YB, das hat in der Wahrnehmung jüngerer Fussballfans in der Tat nur wenig mit einem erfolgreichen Klub zu tun, der elf Mal Meister wurde und sechs Mal den Cup gewann. YB, das steht heute nicht für Erfolg, das steht für Scheitern: 2008 bis 2010 wurden die Berner drei Mal in Folge Vizemeister, dazu verloren sie die Cupfinals 2006 und 2009.
In den letzten Jahren wurde für den Traum von schön glänzenden Pokalen primär sehr viel Geld ausgegeben und wurden Trainer geholt und wieder entlassen. Auch Uli Forte stand angeblich noch vor wenigen Wochen auf der Kippe, nachdem YB gegen Aufsteiger Vaduz verlor und in der Europa League bei Napoli sang- und klanglos unterging. Das 2:0 gegen Sparta Prag gestern war nun der siebte Sieg in Folge, verbunden mit dem Einzug in die K.o.-Phase der Europa League.
Es ist ein Erfolg, der YB zu gönnen ist. Denn YB, das ist die Fussballklub-Ausgabe von Tennisspieler Stan Wawrinka. Auch der Romand war oft dramatisch und knapp gescheitert, ehe er anfangs Jahr an den Australian Open zum ganz grossen Wurf ansetzen konnte und das Grand-Slam-Turnier gewann.
Natürlich wird YB die Europa League nicht gewinnen. Aber mindestens der Stimmung im und um den Klub ist dieser Erfolg so kurz vor Weihnachten äusserst zuträglich. Und das Beste: Trotz des momentanen Höhenflugs müssen sich die YB-Fans keine Sorgen machen, ihr Verliererimage zu verlieren. Denn im Cup sind die Berner schon früh und peinlich am Zweitligisten Buochs ausgeschieden und in der Meisterschaft zieht der Titelverteidiger FC Basel davon.

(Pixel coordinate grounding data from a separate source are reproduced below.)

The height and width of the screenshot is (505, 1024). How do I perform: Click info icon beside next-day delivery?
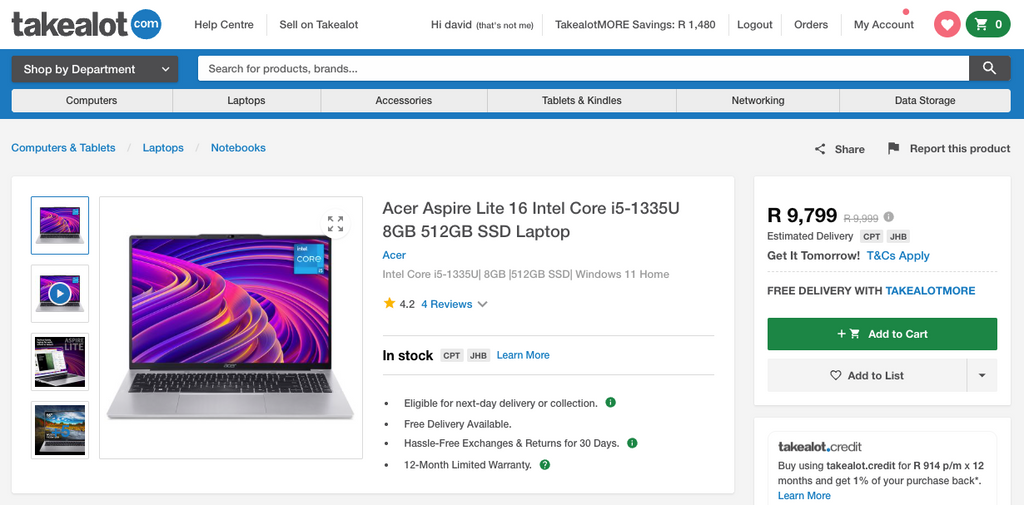(x=610, y=403)
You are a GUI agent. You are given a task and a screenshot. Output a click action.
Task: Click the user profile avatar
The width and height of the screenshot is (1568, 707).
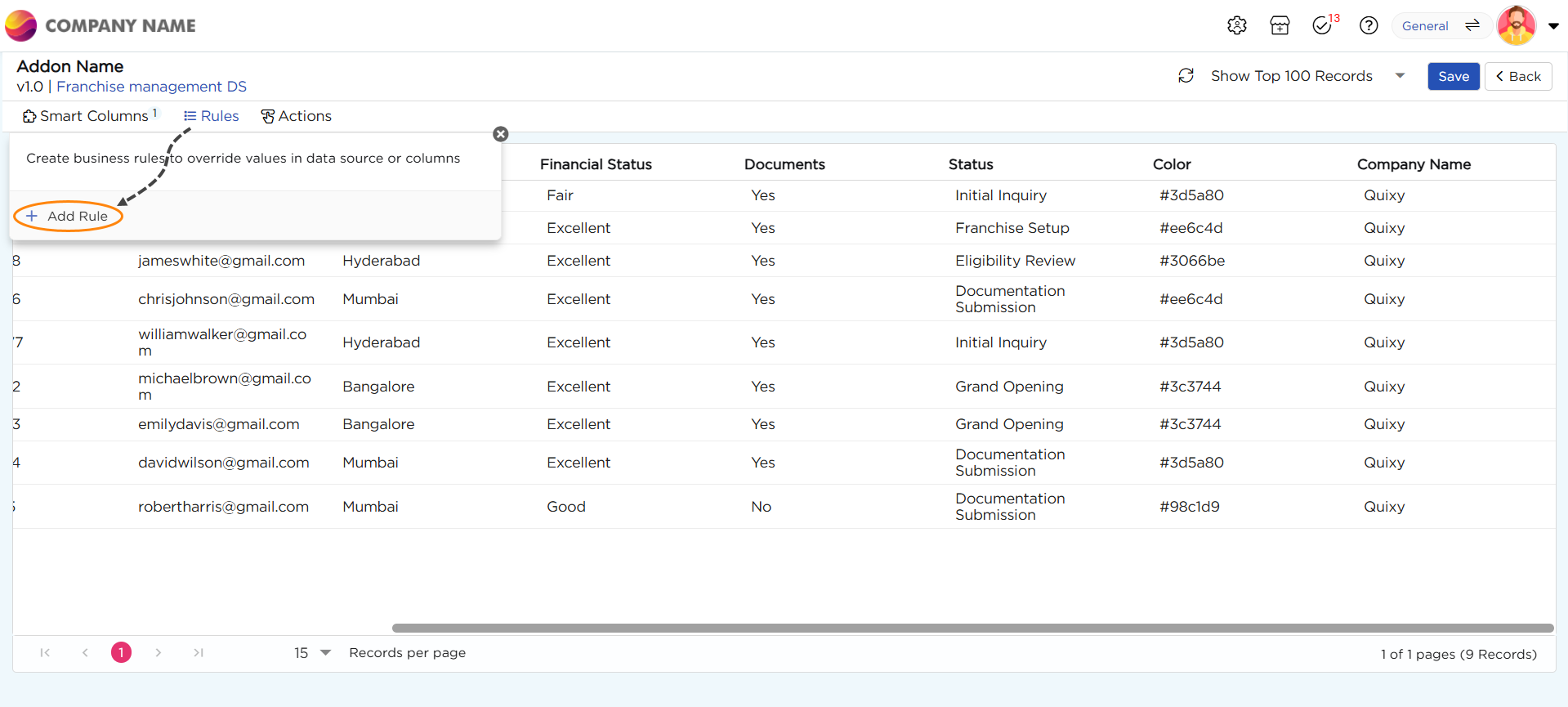point(1516,25)
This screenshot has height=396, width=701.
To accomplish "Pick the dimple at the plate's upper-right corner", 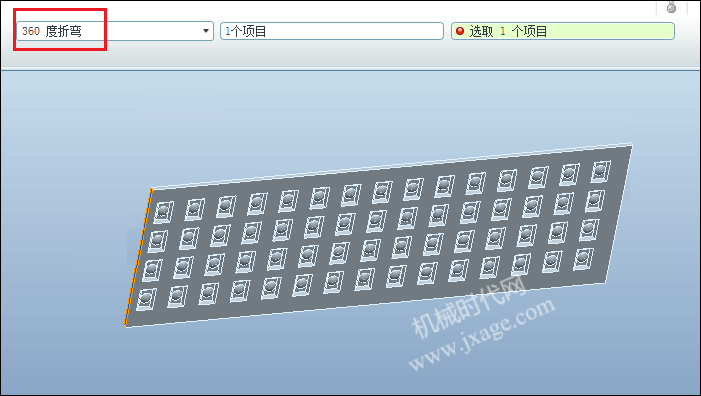I will 600,171.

YB bleibt der Stan Wawrinka des Schweizer Klubfussballs. So wie der Romand nur sporadisch aus dem riesigen Schatten Roger Federers treten kann, so wird YB in absehbarer Zeit den FCB nicht vom Thron stossen können. Denn wenn auf eines im Schweizer Fussball Verlass ist, dann darauf: Früher oder später veryoungboysen es die Young Boys.